US Spying in Bolivia

The U.S. embassy in Bolivia has been asking its Fulbright scholars and Peace Corps volunteers to spy on Cuban and Venezuelan doctors working in that country.

This is shocking and unacceptable. Asking the Fulbrights to do it is despicable. These are scholars that are supposed to build stronger relations between the United States and their host country through their scholarship. That the Embassy would be so stupid as to ask them to spy is shocking. Academics studying in Bolivia are predominantly on the left and big time critics of U.S. foreign policy. They are articulate and have access to media. Did the Embassy really think they could get away with this? Idiots.

This is also incredibly damaging to the Peace Corps. Since the Peace Corps' founding in 1961, it clearly served U.S. foreign policy interests.
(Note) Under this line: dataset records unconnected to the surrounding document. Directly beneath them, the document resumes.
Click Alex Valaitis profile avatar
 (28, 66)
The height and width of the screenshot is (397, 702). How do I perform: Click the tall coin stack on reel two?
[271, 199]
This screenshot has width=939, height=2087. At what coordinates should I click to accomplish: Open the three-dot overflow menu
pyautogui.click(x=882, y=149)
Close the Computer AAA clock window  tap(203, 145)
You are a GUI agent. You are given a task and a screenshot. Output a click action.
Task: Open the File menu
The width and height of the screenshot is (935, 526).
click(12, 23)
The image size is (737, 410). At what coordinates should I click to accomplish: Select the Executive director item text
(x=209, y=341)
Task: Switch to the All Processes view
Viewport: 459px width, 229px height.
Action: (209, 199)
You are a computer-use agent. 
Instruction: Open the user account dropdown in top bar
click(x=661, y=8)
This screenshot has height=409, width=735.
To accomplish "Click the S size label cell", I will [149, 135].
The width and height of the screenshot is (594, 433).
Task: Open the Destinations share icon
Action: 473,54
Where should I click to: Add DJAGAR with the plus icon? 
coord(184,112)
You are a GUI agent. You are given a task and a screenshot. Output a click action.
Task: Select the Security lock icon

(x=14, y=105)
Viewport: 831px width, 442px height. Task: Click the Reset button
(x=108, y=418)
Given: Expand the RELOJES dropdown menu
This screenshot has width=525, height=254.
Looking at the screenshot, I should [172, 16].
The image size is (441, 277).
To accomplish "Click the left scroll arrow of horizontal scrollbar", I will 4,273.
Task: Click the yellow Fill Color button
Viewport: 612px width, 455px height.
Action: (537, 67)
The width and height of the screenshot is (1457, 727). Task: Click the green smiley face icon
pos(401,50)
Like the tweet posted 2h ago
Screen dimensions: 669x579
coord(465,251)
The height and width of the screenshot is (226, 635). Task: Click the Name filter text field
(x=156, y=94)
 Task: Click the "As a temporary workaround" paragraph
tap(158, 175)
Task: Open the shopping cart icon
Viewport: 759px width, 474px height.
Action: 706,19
Most Peace Corps volunteers are good people trying to help people out in the developing world while also taking part in a unique experience of their own. However, I know from Peace Corps volunteers that the CIA has placed operatives within the organization in the past and probably are in the present. I'm not sure what the documentation is on this, but I am getting this from first-hand sources. The Peace Corps was intended to further U.S. policy, but they have always tread a delicate line with their host countries, keeping their volunteers away from such obvious and heavy-handed interference.

This could also fairly seriously hurt U.S.-Bolivia relations. Not that we have a huge economic interest there, but a Cuba-Venezuela-Bolivia bloc is a fairly important anti-American force. Moreover, I am planning on going to Bolivia this summer. I'm going to be extra angry at Bush and the fools in the State Department if they screw up my travel plans.

I have a source that might have a good bit more information. I'm trying to mine that now; if I have any luck, I will be sure to write more about this.

In any case, what a disgrace.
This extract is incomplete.